* Task instructions *
Copy out every record exactly.

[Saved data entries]
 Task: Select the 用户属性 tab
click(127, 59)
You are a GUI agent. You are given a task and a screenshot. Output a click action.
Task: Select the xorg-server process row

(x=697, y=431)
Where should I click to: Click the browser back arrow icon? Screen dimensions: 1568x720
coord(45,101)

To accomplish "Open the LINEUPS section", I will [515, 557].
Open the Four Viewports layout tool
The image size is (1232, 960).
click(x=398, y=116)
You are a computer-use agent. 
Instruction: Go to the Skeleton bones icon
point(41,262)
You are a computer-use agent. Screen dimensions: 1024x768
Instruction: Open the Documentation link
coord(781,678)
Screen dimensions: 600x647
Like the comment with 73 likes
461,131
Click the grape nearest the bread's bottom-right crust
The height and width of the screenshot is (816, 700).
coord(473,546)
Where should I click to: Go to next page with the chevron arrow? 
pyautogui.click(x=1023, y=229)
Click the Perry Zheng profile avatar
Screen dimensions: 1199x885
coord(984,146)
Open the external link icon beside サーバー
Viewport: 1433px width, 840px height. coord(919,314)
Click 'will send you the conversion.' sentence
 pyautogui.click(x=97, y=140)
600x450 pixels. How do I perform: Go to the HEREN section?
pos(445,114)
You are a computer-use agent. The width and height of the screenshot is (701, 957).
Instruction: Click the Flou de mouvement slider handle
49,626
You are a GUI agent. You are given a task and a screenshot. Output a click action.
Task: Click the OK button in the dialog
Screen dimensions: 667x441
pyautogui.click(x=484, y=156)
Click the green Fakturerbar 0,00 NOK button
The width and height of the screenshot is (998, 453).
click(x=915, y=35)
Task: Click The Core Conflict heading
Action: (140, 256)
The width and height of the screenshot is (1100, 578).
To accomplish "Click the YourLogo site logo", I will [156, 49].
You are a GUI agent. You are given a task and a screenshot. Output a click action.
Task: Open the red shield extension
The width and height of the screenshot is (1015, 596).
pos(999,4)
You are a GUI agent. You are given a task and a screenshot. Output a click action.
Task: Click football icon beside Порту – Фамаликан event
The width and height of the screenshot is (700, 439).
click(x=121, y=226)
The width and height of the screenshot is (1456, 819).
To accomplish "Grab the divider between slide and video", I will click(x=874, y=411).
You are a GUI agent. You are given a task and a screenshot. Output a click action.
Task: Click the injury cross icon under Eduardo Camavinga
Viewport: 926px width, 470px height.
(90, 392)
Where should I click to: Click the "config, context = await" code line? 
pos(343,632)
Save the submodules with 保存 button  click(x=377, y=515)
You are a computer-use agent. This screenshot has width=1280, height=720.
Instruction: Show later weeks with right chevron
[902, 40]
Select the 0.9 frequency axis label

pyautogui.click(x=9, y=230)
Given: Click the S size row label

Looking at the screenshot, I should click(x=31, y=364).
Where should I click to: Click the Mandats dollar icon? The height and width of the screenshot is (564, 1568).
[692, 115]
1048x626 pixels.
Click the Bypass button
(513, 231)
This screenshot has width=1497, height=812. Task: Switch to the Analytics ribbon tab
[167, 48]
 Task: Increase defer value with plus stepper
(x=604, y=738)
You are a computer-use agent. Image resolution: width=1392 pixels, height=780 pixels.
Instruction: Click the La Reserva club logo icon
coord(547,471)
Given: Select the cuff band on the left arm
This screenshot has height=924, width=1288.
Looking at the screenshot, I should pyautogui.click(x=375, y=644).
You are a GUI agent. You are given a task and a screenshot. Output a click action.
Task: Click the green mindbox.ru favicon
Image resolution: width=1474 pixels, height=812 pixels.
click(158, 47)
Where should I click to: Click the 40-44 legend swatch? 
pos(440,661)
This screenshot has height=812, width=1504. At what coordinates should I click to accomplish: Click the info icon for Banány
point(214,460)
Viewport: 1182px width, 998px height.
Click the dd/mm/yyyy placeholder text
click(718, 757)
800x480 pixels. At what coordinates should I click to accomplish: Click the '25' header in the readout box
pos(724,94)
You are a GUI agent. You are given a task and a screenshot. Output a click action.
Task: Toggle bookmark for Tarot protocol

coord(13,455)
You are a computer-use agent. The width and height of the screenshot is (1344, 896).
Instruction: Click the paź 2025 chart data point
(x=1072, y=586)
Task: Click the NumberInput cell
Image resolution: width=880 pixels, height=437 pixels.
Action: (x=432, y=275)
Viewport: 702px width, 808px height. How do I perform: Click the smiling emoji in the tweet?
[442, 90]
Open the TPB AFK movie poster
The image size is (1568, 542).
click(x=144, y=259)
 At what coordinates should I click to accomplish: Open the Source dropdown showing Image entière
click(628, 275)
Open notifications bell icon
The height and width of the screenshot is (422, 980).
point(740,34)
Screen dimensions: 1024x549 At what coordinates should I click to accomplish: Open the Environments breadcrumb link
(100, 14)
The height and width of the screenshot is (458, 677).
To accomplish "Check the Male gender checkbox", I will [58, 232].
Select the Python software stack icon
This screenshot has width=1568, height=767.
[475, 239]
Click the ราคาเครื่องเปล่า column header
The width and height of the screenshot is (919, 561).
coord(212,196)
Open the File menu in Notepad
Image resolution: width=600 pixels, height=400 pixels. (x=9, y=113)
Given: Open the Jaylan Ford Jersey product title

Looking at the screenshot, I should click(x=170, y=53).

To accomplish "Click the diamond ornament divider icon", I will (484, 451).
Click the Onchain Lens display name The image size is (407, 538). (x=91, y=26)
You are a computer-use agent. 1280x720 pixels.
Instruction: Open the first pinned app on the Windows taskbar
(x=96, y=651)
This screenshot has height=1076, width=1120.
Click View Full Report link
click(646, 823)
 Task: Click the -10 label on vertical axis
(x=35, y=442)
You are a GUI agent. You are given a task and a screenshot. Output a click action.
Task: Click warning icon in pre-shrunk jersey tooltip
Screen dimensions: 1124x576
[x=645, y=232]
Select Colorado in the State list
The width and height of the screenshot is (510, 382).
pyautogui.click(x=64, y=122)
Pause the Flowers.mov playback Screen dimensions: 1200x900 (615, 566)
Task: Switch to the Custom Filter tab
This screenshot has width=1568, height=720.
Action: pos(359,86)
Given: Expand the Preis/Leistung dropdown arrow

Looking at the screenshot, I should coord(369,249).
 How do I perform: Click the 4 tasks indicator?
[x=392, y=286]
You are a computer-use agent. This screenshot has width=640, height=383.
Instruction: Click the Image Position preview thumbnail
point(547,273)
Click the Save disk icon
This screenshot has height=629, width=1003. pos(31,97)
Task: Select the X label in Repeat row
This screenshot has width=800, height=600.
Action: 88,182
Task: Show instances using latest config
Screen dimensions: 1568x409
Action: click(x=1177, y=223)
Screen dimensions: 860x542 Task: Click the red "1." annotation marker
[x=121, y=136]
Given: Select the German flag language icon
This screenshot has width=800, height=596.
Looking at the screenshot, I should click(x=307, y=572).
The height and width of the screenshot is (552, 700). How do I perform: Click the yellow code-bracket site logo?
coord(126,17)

* Result for this exercise *
 Task: Select the 用户属性 tab
click(127, 59)
You are a GUI agent. You are given a task and a screenshot. Output a click action.
Task: Select the xorg-server process row

(x=697, y=431)
Where should I click to: Click the browser back arrow icon? Screen dimensions: 1568x720
coord(45,101)

To accomplish "Open the LINEUPS section", I will [515, 557].
Open the Four Viewports layout tool
The image size is (1232, 960).
click(x=398, y=116)
You are a computer-use agent. 
Instruction: Go to the Skeleton bones icon
point(41,262)
You are a computer-use agent. Screen dimensions: 1024x768
Instruction: Open the Documentation link
coord(781,678)
Screen dimensions: 600x647
Like the comment with 73 likes
461,131
Click the grape nearest the bread's bottom-right crust
The height and width of the screenshot is (816, 700).
coord(473,546)
Where should I click to: Go to next page with the chevron arrow? 
pyautogui.click(x=1023, y=229)
Click the Perry Zheng profile avatar
Screen dimensions: 1199x885
coord(984,146)
Open the external link icon beside サーバー
Viewport: 1433px width, 840px height. coord(919,314)
Click 'will send you the conversion.' sentence
 pyautogui.click(x=97, y=140)
600x450 pixels. How do I perform: Go to the HEREN section?
pos(445,114)
You are a computer-use agent. The width and height of the screenshot is (701, 957).
Instruction: Click the Flou de mouvement slider handle
49,626
You are a GUI agent. You are given a task and a screenshot. Output a click action.
Task: Click the OK button in the dialog
Screen dimensions: 667x441
pyautogui.click(x=484, y=156)
Click the green Fakturerbar 0,00 NOK button
The width and height of the screenshot is (998, 453).
click(x=915, y=35)
Task: Click The Core Conflict heading
Action: (140, 256)
The width and height of the screenshot is (1100, 578).
To accomplish "Click the YourLogo site logo", I will [156, 49].
You are a GUI agent. You are given a task and a screenshot. Output a click action.
Task: Open the red shield extension
The width and height of the screenshot is (1015, 596).
pos(999,4)
You are a GUI agent. You are given a task and a screenshot. Output a click action.
Task: Click football icon beside Порту – Фамаликан event
The width and height of the screenshot is (700, 439).
click(x=121, y=226)
The width and height of the screenshot is (1456, 819).
To accomplish "Grab the divider between slide and video", I will click(x=874, y=411).
You are a GUI agent. You are given a task and a screenshot. Output a click action.
Task: Click the injury cross icon under Eduardo Camavinga
Viewport: 926px width, 470px height.
(90, 392)
Where should I click to: Click the "config, context = await" code line? 
pos(343,632)
Save the submodules with 保存 button  click(x=377, y=515)
You are a computer-use agent. This screenshot has width=1280, height=720.
Instruction: Show later weeks with right chevron
[902, 40]
Select the 0.9 frequency axis label

pyautogui.click(x=9, y=230)
Given: Click the S size row label

Looking at the screenshot, I should click(x=31, y=364).
Where should I click to: Click the Mandats dollar icon? The height and width of the screenshot is (564, 1568).
[692, 115]
1048x626 pixels.
Click the Bypass button
(513, 231)
This screenshot has width=1497, height=812. Task: Switch to the Analytics ribbon tab
[167, 48]
 Task: Increase defer value with plus stepper
(x=604, y=738)
You are a computer-use agent. Image resolution: width=1392 pixels, height=780 pixels.
Instruction: Click the La Reserva club logo icon
coord(547,471)
Given: Select the cuff band on the left arm
This screenshot has height=924, width=1288.
Looking at the screenshot, I should pyautogui.click(x=375, y=644).
You are a GUI agent. You are given a task and a screenshot. Output a click action.
Task: Click the green mindbox.ru favicon
Image resolution: width=1474 pixels, height=812 pixels.
click(158, 47)
Where should I click to: Click the 40-44 legend swatch? 
pos(440,661)
This screenshot has height=812, width=1504. At what coordinates should I click to accomplish: Click the info icon for Banány
point(214,460)
Viewport: 1182px width, 998px height.
Click the dd/mm/yyyy placeholder text
click(718, 757)
800x480 pixels. At what coordinates should I click to accomplish: Click the '25' header in the readout box
pos(724,94)
You are a GUI agent. You are given a task and a screenshot. Output a click action.
Task: Toggle bookmark for Tarot protocol

coord(13,455)
You are a computer-use agent. The width and height of the screenshot is (1344, 896).
Instruction: Click the paź 2025 chart data point
(x=1072, y=586)
Task: Click the NumberInput cell
Image resolution: width=880 pixels, height=437 pixels.
Action: (x=432, y=275)
Viewport: 702px width, 808px height. How do I perform: Click the smiling emoji in the tweet?
[442, 90]
Open the TPB AFK movie poster
The image size is (1568, 542).
click(x=144, y=259)
 At what coordinates should I click to accomplish: Open the Source dropdown showing Image entière
click(628, 275)
Open notifications bell icon
The height and width of the screenshot is (422, 980).
point(740,34)
Screen dimensions: 1024x549 At what coordinates should I click to accomplish: Open the Environments breadcrumb link
(100, 14)
The height and width of the screenshot is (458, 677).
To accomplish "Check the Male gender checkbox", I will [58, 232].
Select the Python software stack icon
This screenshot has width=1568, height=767.
[475, 239]
Click the ราคาเครื่องเปล่า column header
The width and height of the screenshot is (919, 561).
coord(212,196)
Open the File menu in Notepad
Image resolution: width=600 pixels, height=400 pixels. (x=9, y=113)
Given: Open the Jaylan Ford Jersey product title

Looking at the screenshot, I should click(x=170, y=53).

To accomplish "Click the diamond ornament divider icon", I will (484, 451).
Click the Onchain Lens display name The image size is (407, 538). (x=91, y=26)
You are a computer-use agent. 1280x720 pixels.
Instruction: Open the first pinned app on the Windows taskbar
(x=96, y=651)
This screenshot has height=1076, width=1120.
Click View Full Report link
click(646, 823)
 Task: Click the -10 label on vertical axis
(x=35, y=442)
You are a GUI agent. You are given a task and a screenshot. Output a click action.
Task: Click warning icon in pre-shrunk jersey tooltip
Screen dimensions: 1124x576
[x=645, y=232]
Select Colorado in the State list
The width and height of the screenshot is (510, 382).
pyautogui.click(x=64, y=122)
Pause the Flowers.mov playback Screen dimensions: 1200x900 (615, 566)
Task: Switch to the Custom Filter tab
This screenshot has width=1568, height=720.
Action: pos(359,86)
Given: Expand the Preis/Leistung dropdown arrow

Looking at the screenshot, I should coord(369,249).
 How do I perform: Click the 4 tasks indicator?
[x=392, y=286]
You are a computer-use agent. This screenshot has width=640, height=383.
Instruction: Click the Image Position preview thumbnail
point(547,273)
Click the Save disk icon
This screenshot has height=629, width=1003. pos(31,97)
Task: Select the X label in Repeat row
This screenshot has width=800, height=600.
Action: 88,182
Task: Show instances using latest config
Screen dimensions: 1568x409
Action: click(x=1177, y=223)
Screen dimensions: 860x542 Task: Click the red "1." annotation marker
[x=121, y=136]
Given: Select the German flag language icon
This screenshot has width=800, height=596.
Looking at the screenshot, I should click(x=307, y=572).
The height and width of the screenshot is (552, 700). How do I perform: Click the yellow code-bracket site logo?
coord(126,17)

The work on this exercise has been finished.